A recovery will take place — the point is to where and how quickly.
One particularly egregious set of references among the speeches that led to the most head scratching among business was energy policy. This left the unanswered question: what does the government favour? Surely an energy policy should maximise jobs, investment and growth, and minimise tariffs for users, and supply risk. The Integrated Resource Plan process doesn’t seem to be aimed at optimising this mix. Instead a cadre is put in charge of colouring in boxes for different energy allocations using MS Paint.
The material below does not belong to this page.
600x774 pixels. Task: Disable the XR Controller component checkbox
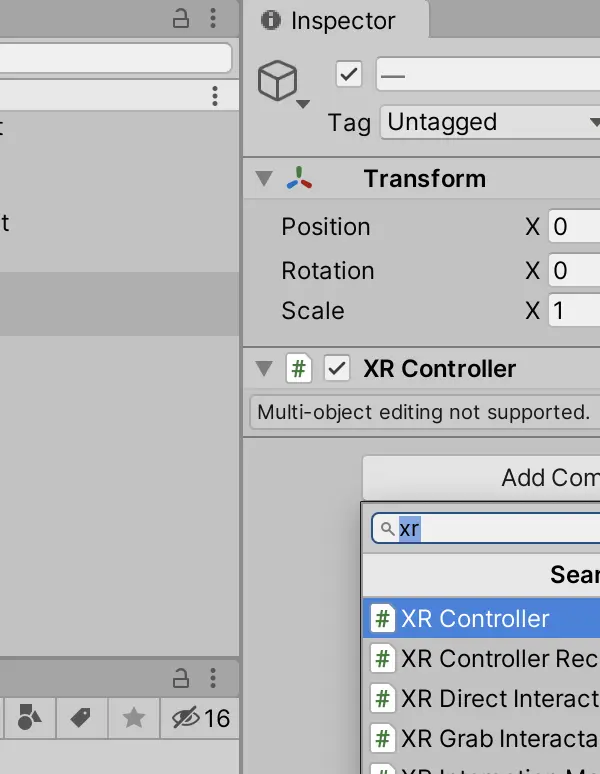[337, 368]
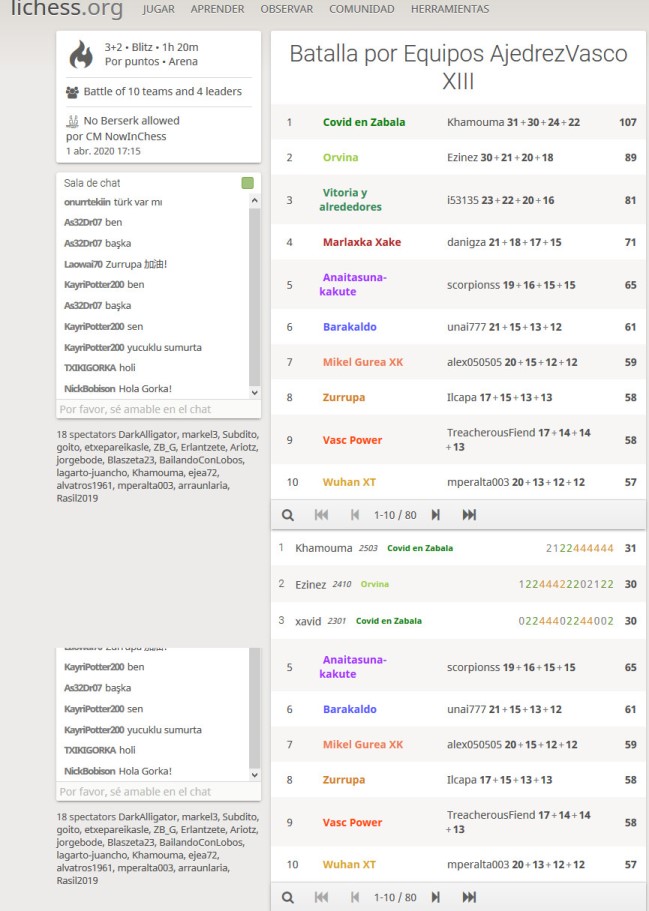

Gwede Mantashe made it quite clear in his energy budget speech that the key optimisation point is utilisation of SA’s resource endowment. Why this should be so important is unclear — certainly not why it should be more important than tariffs or jobs. Does the endowment include SA’s world-beating solar energy reliability? That is a resource after all.
The department of trade, industry & competition budget speech was all about lowering tariff costs — something no one has ever explained. Does it mean cross-subsidy between users? Taxpayer subsidy to industry? How is all this meant to work when Eskom still has tariffs that do not reflect costs. Surely it would be far easier just to have a system producing the cheapest power?
The government is clearly not undertaking any proper optimisation. Work by the Council for Scientific and Industrial Research has shown clearly how it is possible to optimise a system with lower tariffs (saving up to R60bn annually), more jobs (maybe up to 60% more than alternatives) and more investment and growth under a steady but sure transition towards renewables (with battery and gas balancing) and away from coal.
The government could maximise jobs and keep unions on board as well as do the hard graft through BEE schemes’ involvement in the Renewable Energy Independent Power Producer Procurement Programme to keep broad vested interests happy. Indeed, there is evidence that there is a slow winning over of unions to renewables.
Yet the status quo in the government of maximising use of the resource endowment combined with pipe dreams on industrialisation — despite so much evidence and failed work done in the past 10 years on both clean coal and nuclear — remains stubbornly in place.
SA should be feeding the seeds of tech and fintech start-ups with talent and policy support, not trying to resurrect a globally problematic nuclear industry from a standing start.